第10話 財閥令嬢の悩み ②

「わぁ!葉月さまのお弁当、今日も彩り豊かで素敵ですね」


 テーブルに広げられたお弁当のなか、ひときわ目立つ三段の重箱が葉月のものだ。黒豆の甘煮や卵焼き、三種の巻き寿司といった和食からフライドチキンまで、12品のおかずがキラキラと輝き、食べるのが勿体ないくらい美しい。


「ええ、ついたくさん作ってしまったので、お二人もどうぞ食べてくださいね」


「はい。私の作ったサンドイッチもどうぞ召し上がってください」


「ありがとう、栄養までよく考えられた素晴らしいチキンサンドですね」


箱詰めのサンドイッチを見ると、葵唯あおいは自分のお弁当を持ち上げて葉月に差し出す。


「葉月さま、よければ私のハンバーグ弁当も召し上がってください。副菜は煮込みすぎて形が崩れてしまっていますが……」


 楕円形の可愛らしいお弁当箱を見ながら、葉月は誠実に応える。


「葵唯さんはいつも味付けがお上手ですよ。もっと自信を持ってください」


 まるで彼女のものと決まっているかのように、この東屋はよく葉月が使っている。美波と葵唯は必ず付いてくるし、日によっては他の女子が増える時もある。


 芝生に寝転がっている亮は、声一つ上げず、彼女たちがいなくなってからこの場所を離れると決めている。おそらく彼女たちは、亮の存在に今も気付いていないだろう。

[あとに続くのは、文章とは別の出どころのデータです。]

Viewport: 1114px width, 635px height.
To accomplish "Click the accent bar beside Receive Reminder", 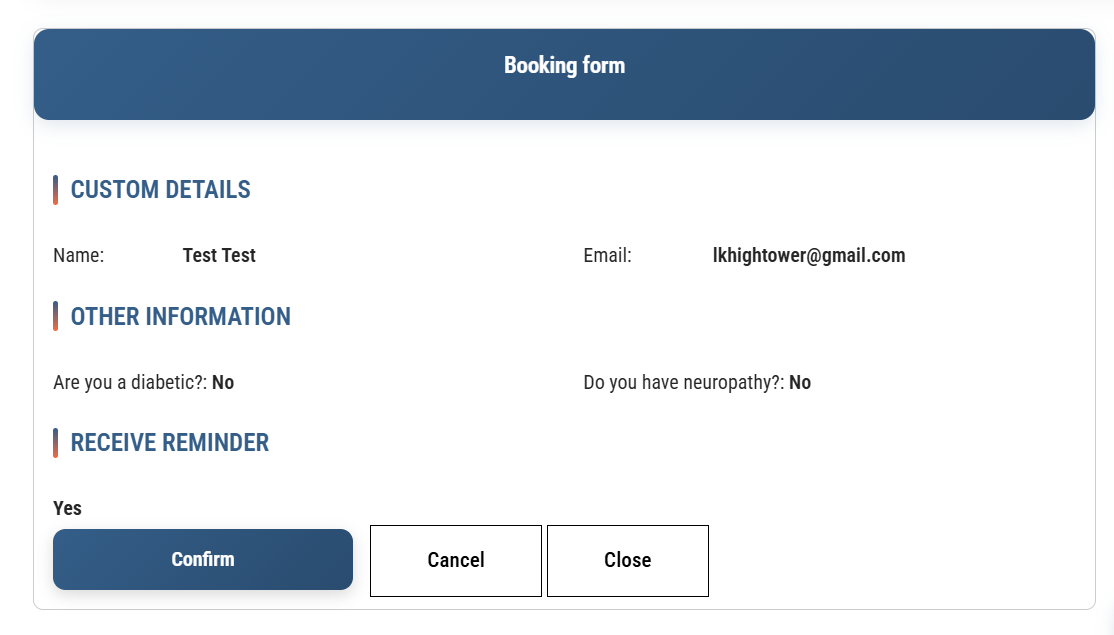I will pyautogui.click(x=56, y=443).

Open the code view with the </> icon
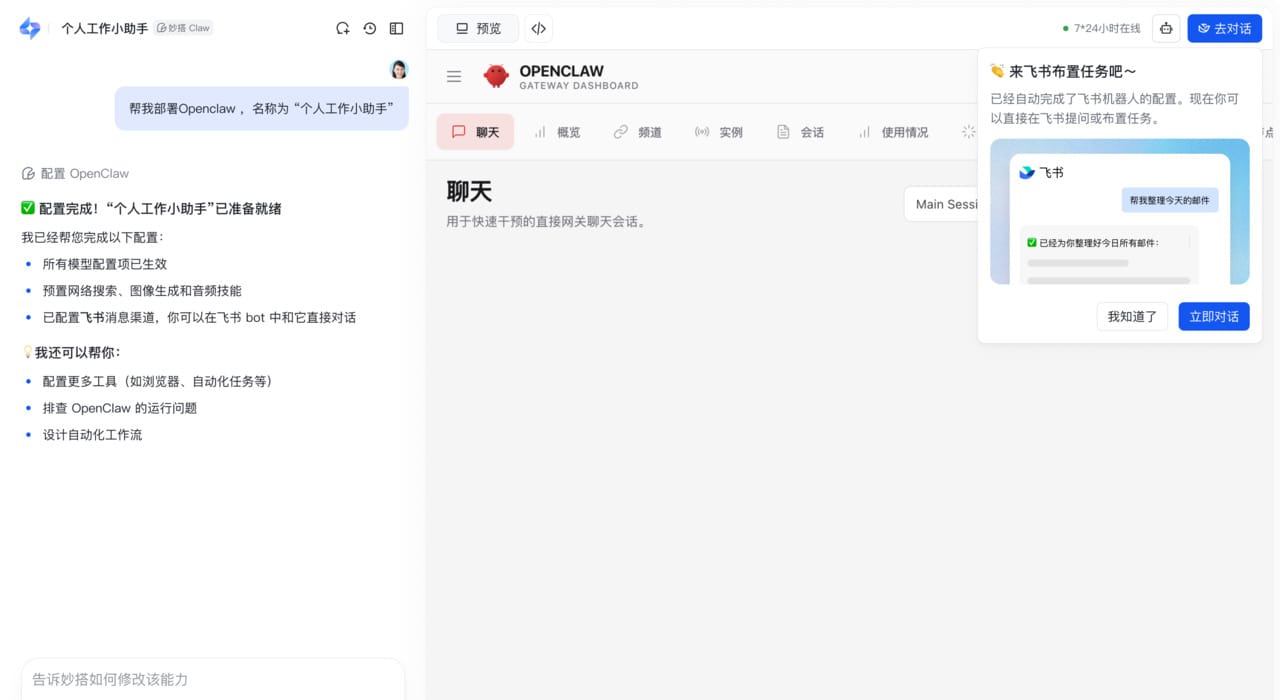coord(538,28)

 穏やかな会話と食事が続き、各々の弁当も減っていく。だが、美波と葵唯は、重箱の中身を食べ進めているのは自分たちばかりだということに気付いた。


「葉月さま……?食欲がありませんか?」


 美波が箸を止めて聞くと、葵唯も心配そうに続けた。


「どこかお具合でも悪いんですか?」


 葉月はわずかに首を横に振った。


「そうではありません」


 否定はするものの、憂鬱そうな表情は変わらない。


 美波と葵唯は顔を見合わせた。


「葉月さま、最近少し、笑われることが減ったように思うんですが……」


 美波に合わせるように、葵唯が引き継ぐ。


「何か、お悩みでもあるんですか?」


 葉月は少し俯きがちになり、重箱に残ったおかずをじっと見つめる。


「人類は、滅ぶのかもしれません」


 突然の深刻な告白に二人は動揺した。


「そんな、どうされたんです?何か予言でも聞かれたんですか?」


「予言なんかじゃありません。近い時期に災禍が起こります」


「災禍って、地震とか、隕石とか、太陽風に襲われて地軸が反転するとか、そういうことですか?」


 葵唯が少し不安そうに言うと、美波は楽観的に答えた。


「葉月さま、今の科学技術なら、どんなに強い地震でも耐えられます。隕石だって地球に届く前に宇宙兵器で撃破できますし、人類は地球で起こりうるほとんどの自然災害を克服しています。まあ……太陽風のクラッシュについては無効化シールド衛星の開発中ですが、もしそれまでにクラッシュが起きたなら、それはもう、人類だけの問題ではなく、地球上の生命体がすべて絶滅するようなものでしょう?」


「いえ、災禍のきっかけは私たち人類です。……人類がこれ以上、環境破壊を続けていれば、じきに災禍が下されます」


「さすが、葉月さまはお優しいですね。自分のことだけでなく、人類のこと、地球環境のことまでご心配なされているなんて」


 葵唯は少しホッとしたが、葉月の顔は曇ったままだ。葉月の悩みが少しでも溶かせればと、葵唯は災禍について詳しく訊ねる。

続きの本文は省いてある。